I'm looking for a good general purpose tool for drilling and opening up blind bores on a CNC lathe. Lots of low volume job shop work, primarily in aluminum and steels. Recently most of the bores have been .5" to 1.5" deep and .625 to 3" diameter. Obviously twist drills aren't ideal for this, and I don't usually do anything that justifies a big U-drill.

I saw some tools advertised a few different places that can drill, bore, face, and turn- Using one tool and insert for all of that sounds pretty great. Obviously it probably won't match the MRR of some of the single-purpose tools, but the versatility might earn it a space in my turret. The ones I am looking at (something like this) take a CCMT 3(2.5)X insert which are cheap as dirt and plentiful in my toolbox.

Anyone have any favorites in this style, or overwhelmingly positive or negative things to say about them?

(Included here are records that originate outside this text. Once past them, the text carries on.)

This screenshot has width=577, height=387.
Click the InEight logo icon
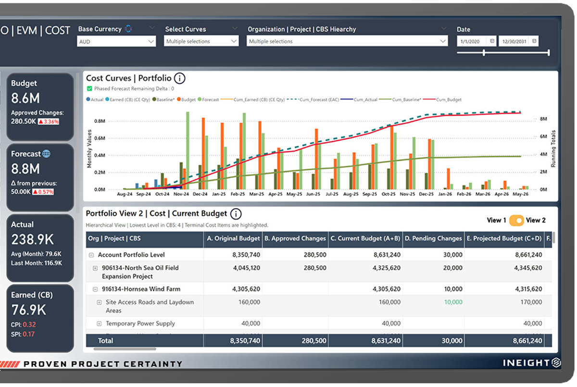[x=556, y=363]
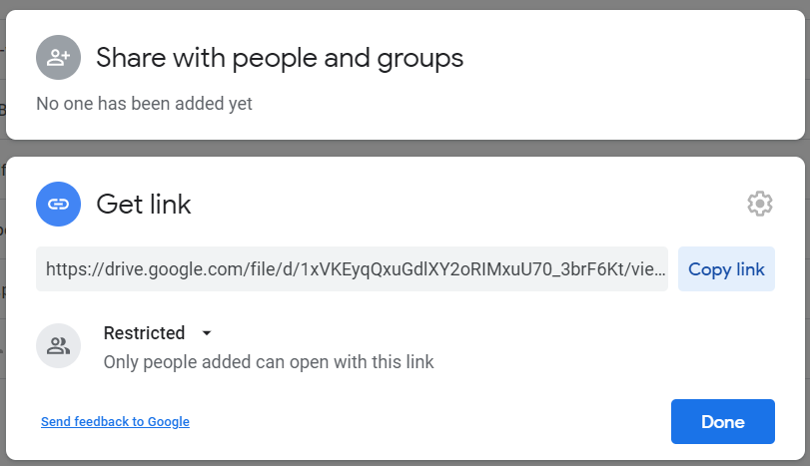Click the "No one has been added yet" text

point(144,104)
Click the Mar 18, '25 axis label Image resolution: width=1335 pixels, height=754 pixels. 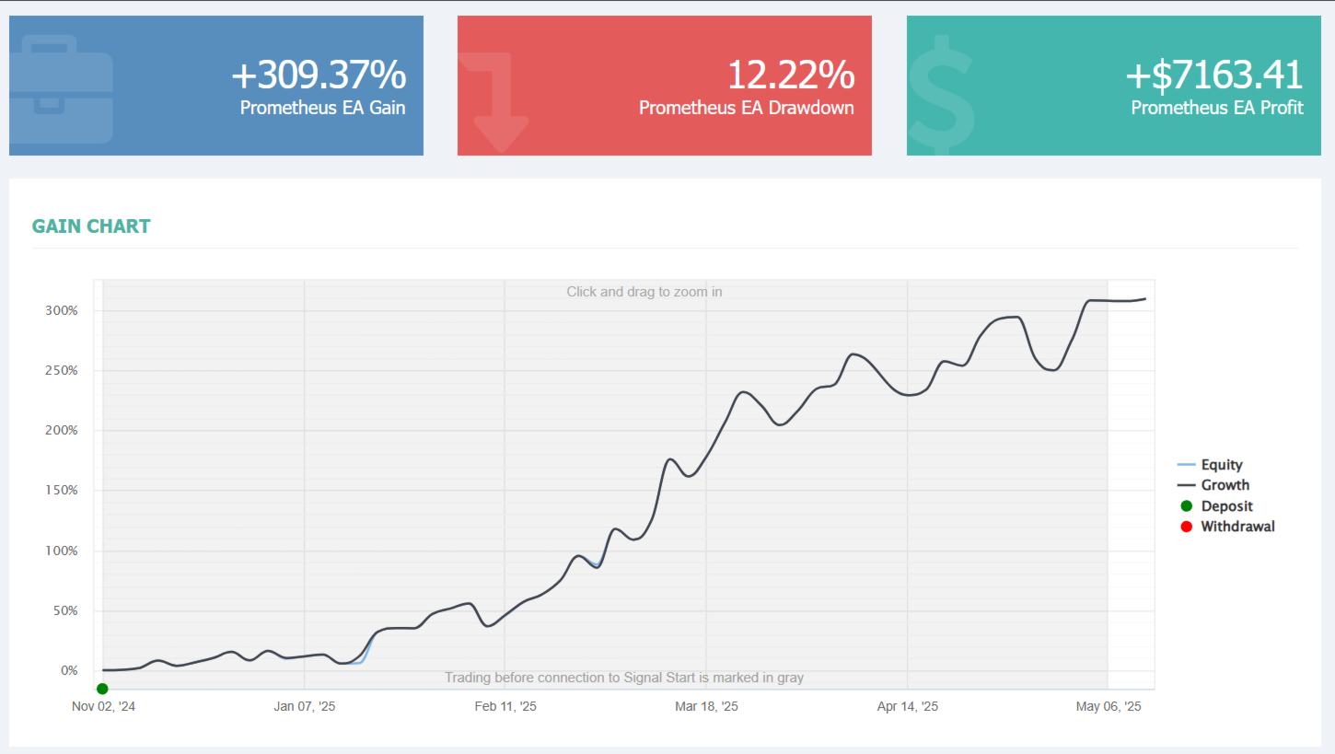point(706,706)
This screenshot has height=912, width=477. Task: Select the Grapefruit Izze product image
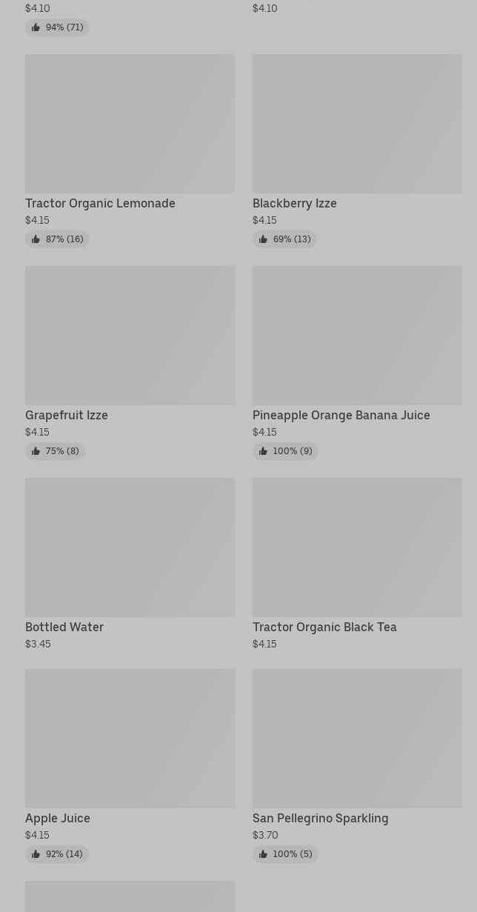(130, 336)
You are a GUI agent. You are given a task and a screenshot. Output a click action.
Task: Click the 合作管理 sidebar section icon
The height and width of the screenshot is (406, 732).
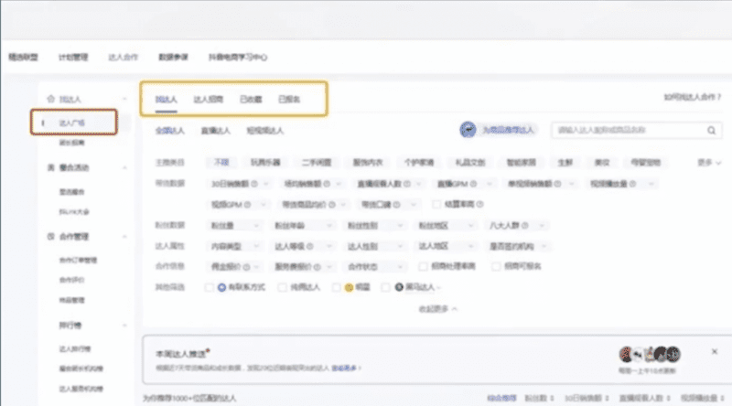pos(51,236)
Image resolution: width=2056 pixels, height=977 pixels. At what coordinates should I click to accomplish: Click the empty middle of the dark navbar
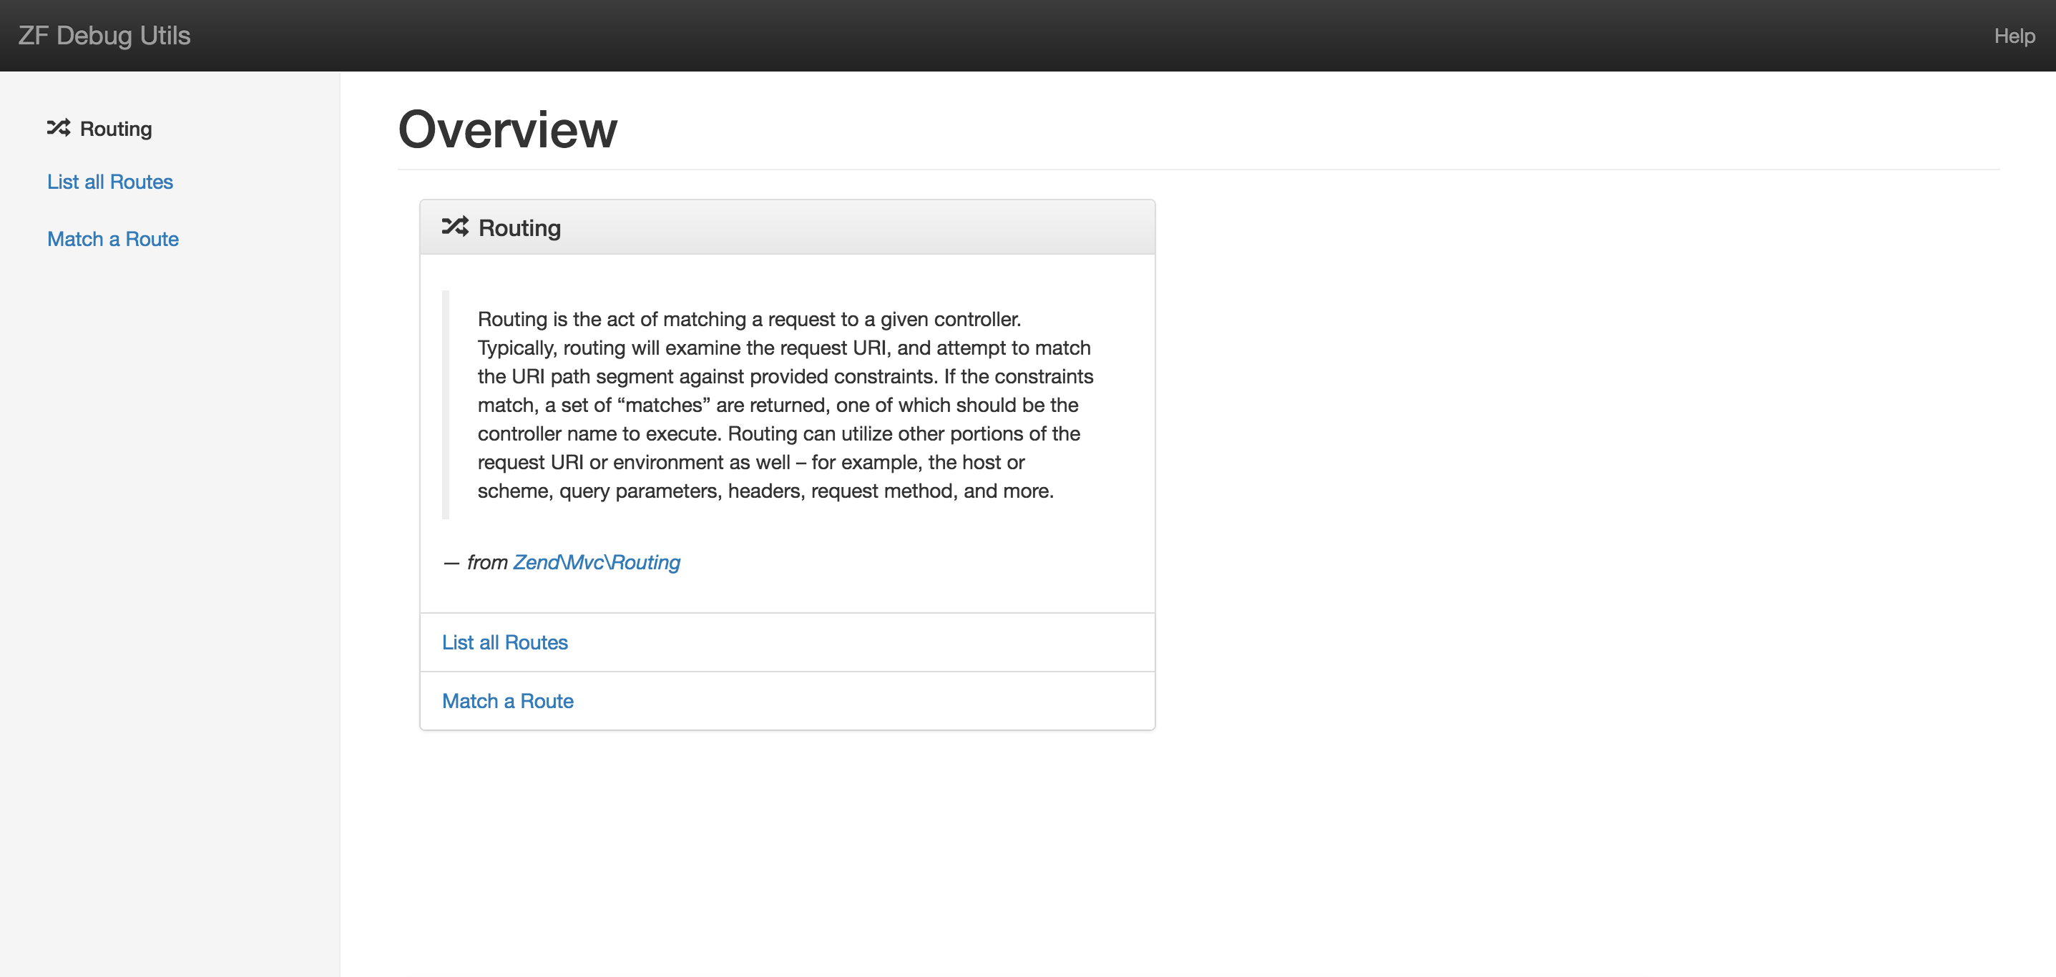click(x=1038, y=36)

He's asking about; Drill, Bore, Face, Turn. Not a Drill that can just use the peripheral insert to Rough a bore.

R
I gave my 2 cents on the 1st part of his question, I purposely disregarded the 2nd half cause I never used them.
so do I get 1/2 a point? :rolleyes5:
 
The problem Delw, is using Indexable Drills that way, wears the peripheral insert more than the center one. So when you go back to drillin' that's when the Drill fails. As much as I enjoy melted Indexable Drills, others don't seem to.

Don't get me wrong, I do exactly what you describe, but it's not something I'd prescribe.